But when it came out I found myself feeling anxious about listening to it. When my husband put it on, I became so self conscious at hearing my own voice I had to leave the room and would only come back if he turned it off. I know, sometimes I act as though I am four years old.
It was a long time since we had recorded it, and I couldn’t remember what I had said. What if it was awful, self indulgent rubbish? What if I sounded like an idiot? I decided to listen to it on my own first, just to check.
As it turns out, it’s actually pretty good. We sound a little unsure in the beginning, but we soon get into the flow of the conversation. Jo, as ever, is very engaging, and I actually say some intelligent things too.

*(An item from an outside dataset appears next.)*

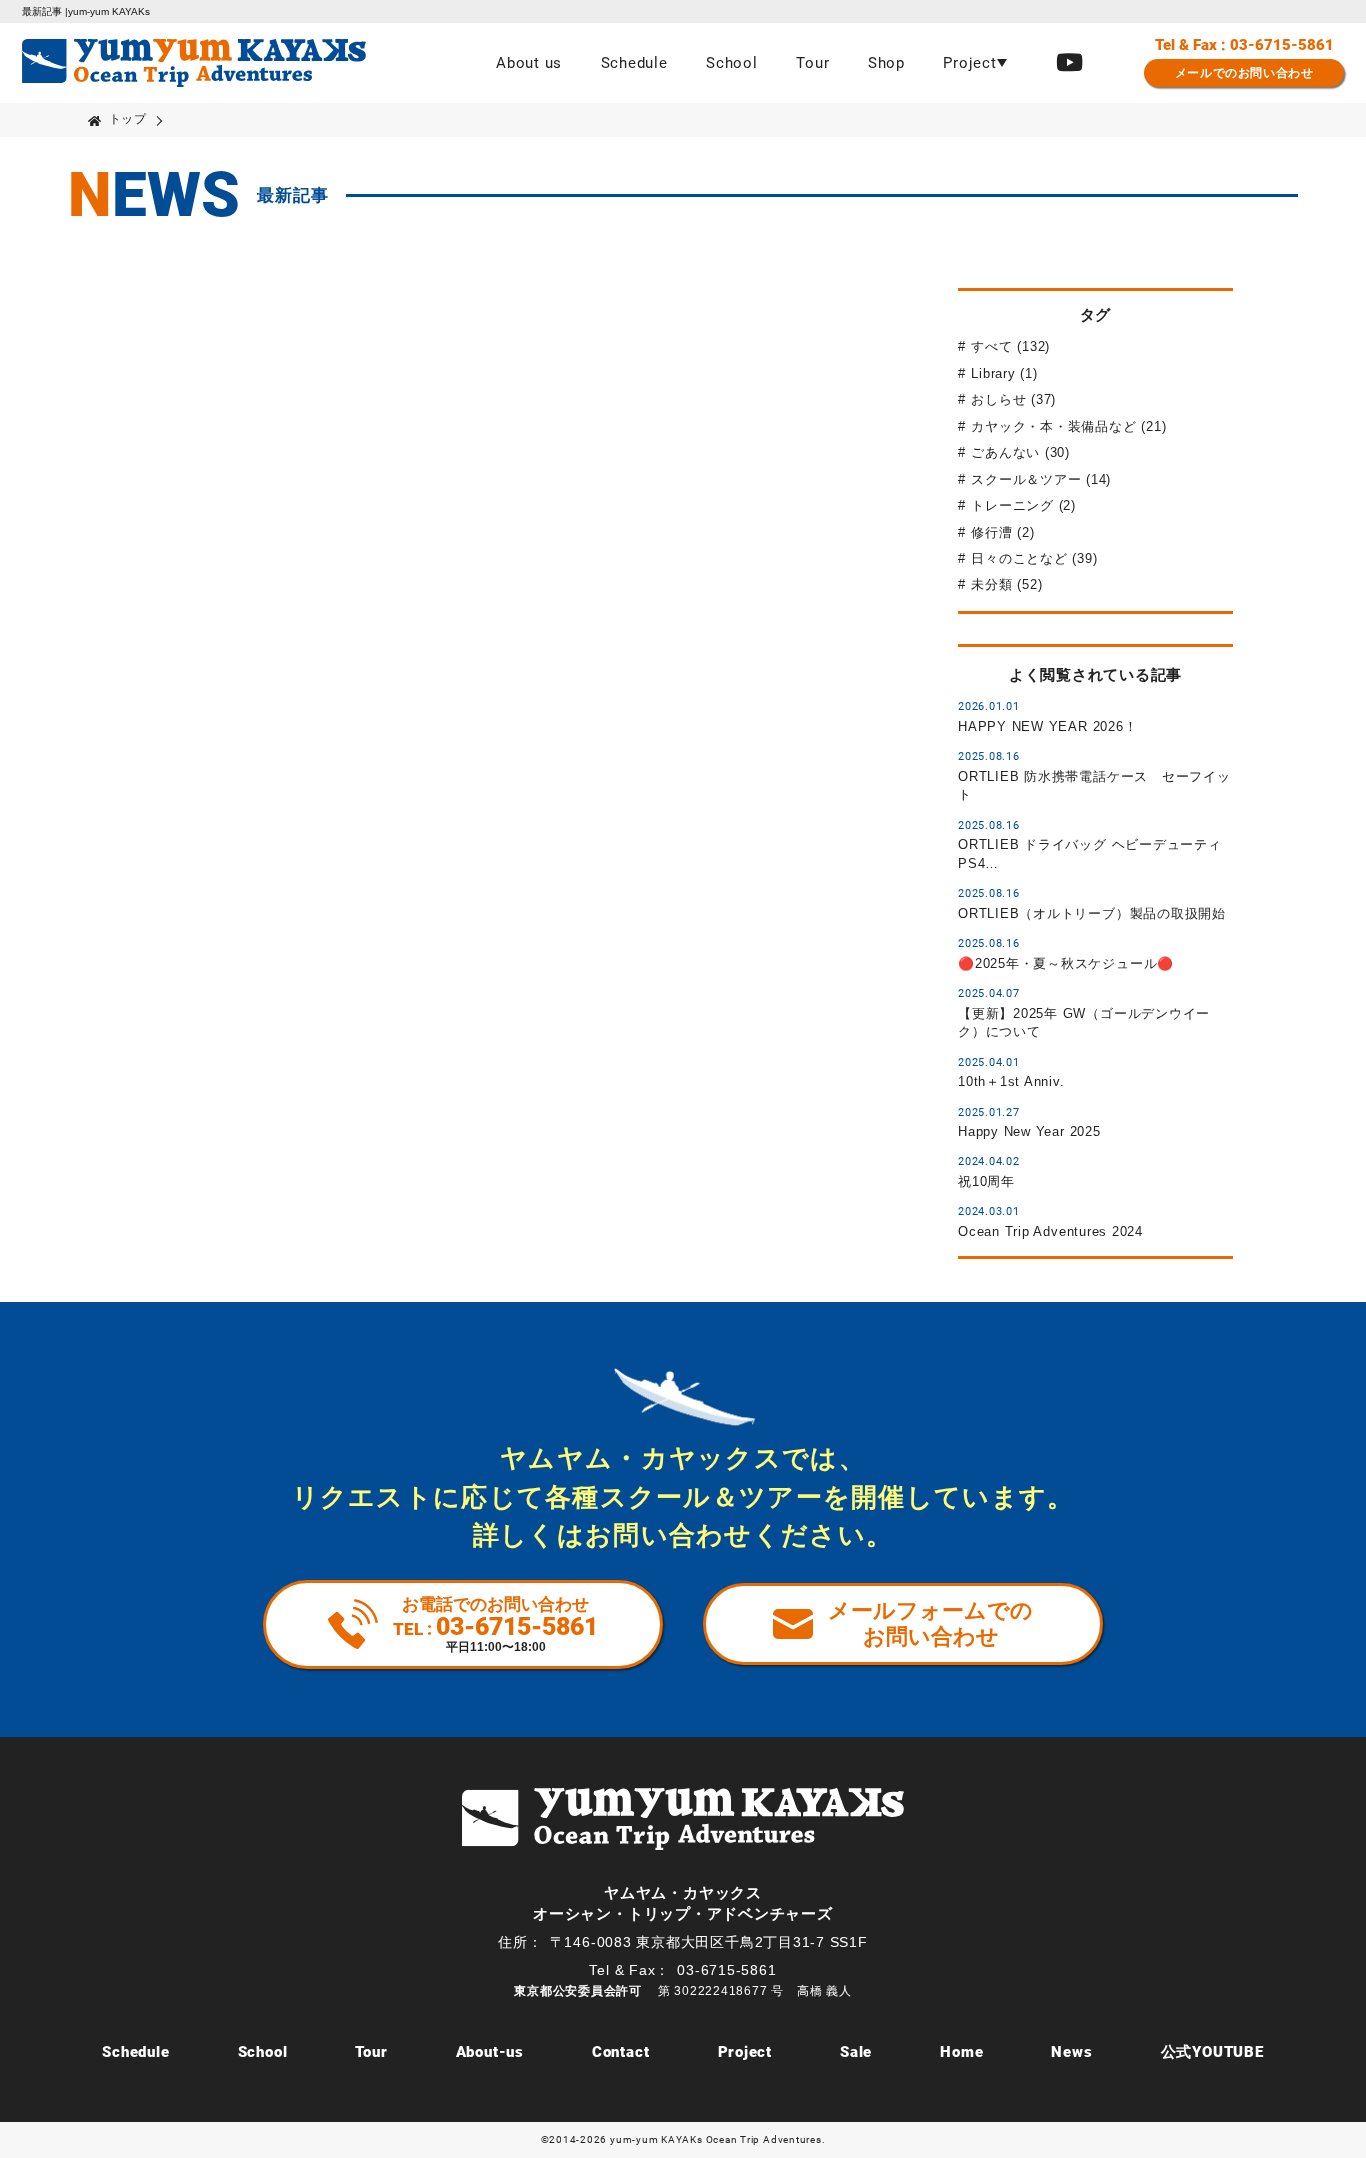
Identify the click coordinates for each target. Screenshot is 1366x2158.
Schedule (634, 63)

It’s kind of funny that I had this reaction to the episode, because in it I talk about when I do things (like job interviews), freak out that I’ve come across appallingly and made an idiot of myself, but it turns out that I’ve come across pretty well. I think that might be the case here.
We recorded the podcast a few days after I got married and it was great to hear myself sound so happy about it.
But what stood out to me the most was that I sounded passionate and articulate when answering smaller questions, but confused and unsure about the bigger ones. It’s pretty obvious that I don’t have a clue what my life plan is, which I probably should have straight up admitted, but I don’t think I had even admitted that to myself back then.
Now I’ve made peace with the fact that I don’t know what I want to do with my life, only the kind of person I want to be. Perhaps that’s something to talk about in season 2 (hint hint Jo – I would love to come back.)